• _Page_:
------------------------------

Evidence is presented that nitrogen plasma sources utilizing a pyrolytic boron nitride liner may be a significant source of B contamination during growth and processing. Auger electron spectroscopy analysis performed during nitridation of sapphire indicate the resulting layers contain a significant amount of BN. The formation of Al1-xBxN would explain the observation of a lattice constant several percent smaller than AlN as measured by reflection high-energy electron diffraction. The presence of cubic inclusions in layers grown on such a surface may be related to the segregation of BN during the nitridation into its cubic phase.
Nitridation of sapphire is an important step for many approaches to growing Group III-nitrides. As such, there have been many studies of the nitridation of sapphire by molecular beam epitaxy (MBE) using ammonia, [1,2] an electron cyclotron resonance (ECR) plasma source, [3 ] or an rf-plasma source. [4,5,6] The chemical evolution of the nitridation layer has been studied by x-ray photoelectron spectroscopy (XPS) [4 ], indicating an initially increasing nitrogen signal which ultimately saturates. A wide range of times have been reported necessary in order to obtain a completely nitrided surface, from ten to twenty minutes for an ECR source to several hours with an RF source. This range of nitridation times can be adequately explained by the different reactivity of the various active nitrogen species. [5 ] After nitridation, some authors find a completely relaxed surface with a final lattice constant equal to that of AlN, [1,3 ] while others find a lattice constant consistently smaller than that of AlN. [6 ] The formation of an AlO1-xNx alloy has been invoked to explain the smaller lattice constant. However, AlO1-xNx formation is unlikely based on thermodynamic considerations, and is contradicted by an in-situ transmission electron microscopy study of nitridation. [7 ] Another consideration is the common observation of the nucleation of cubic grains at the epilayer-sapphire interface. Widmann et al. [6 ] have related this nucleation of cubic grains to nitridation conditions. In this paper, we present results which indicate that B contamination from an rf-plasma source may explain the latter two phenomena.

------------------------------

• _Given information_:
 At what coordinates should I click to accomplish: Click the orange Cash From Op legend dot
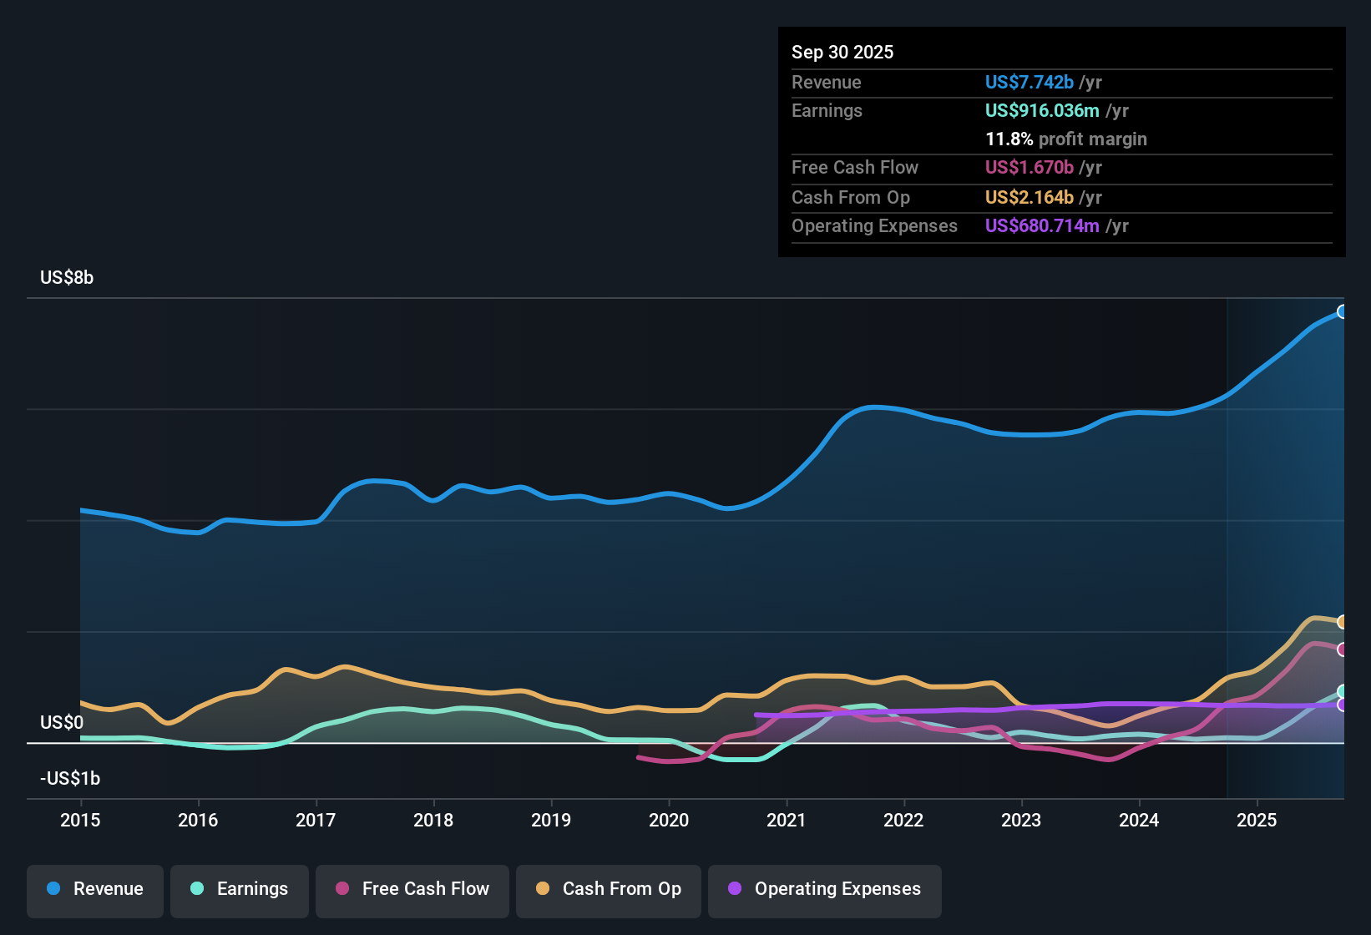tap(542, 889)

------------------------------

• _What the task asks_: From the sapphire nitridation text, set down the passage starting at "Evidence is presented" and ending at "its cubic phase.", word for word. The listing was taken from a separate source.

• _Reply to the task_:
Evidence is presented that nitrogen plasma sources utilizing a pyrolytic boron nitride liner may be a significant source of B contamination during growth and processing. Auger electron spectroscopy analysis performed during nitridation of sapphire indicate the resulting layers contain a significant amount of BN. The formation of Al1-xBxN would explain the observation of a lattice constant several percent smaller than AlN as measured by reflection high-energy electron diffraction. The presence of cubic inclusions in layers grown on such a surface may be related to the segregation of BN during the nitridation into its cubic phase.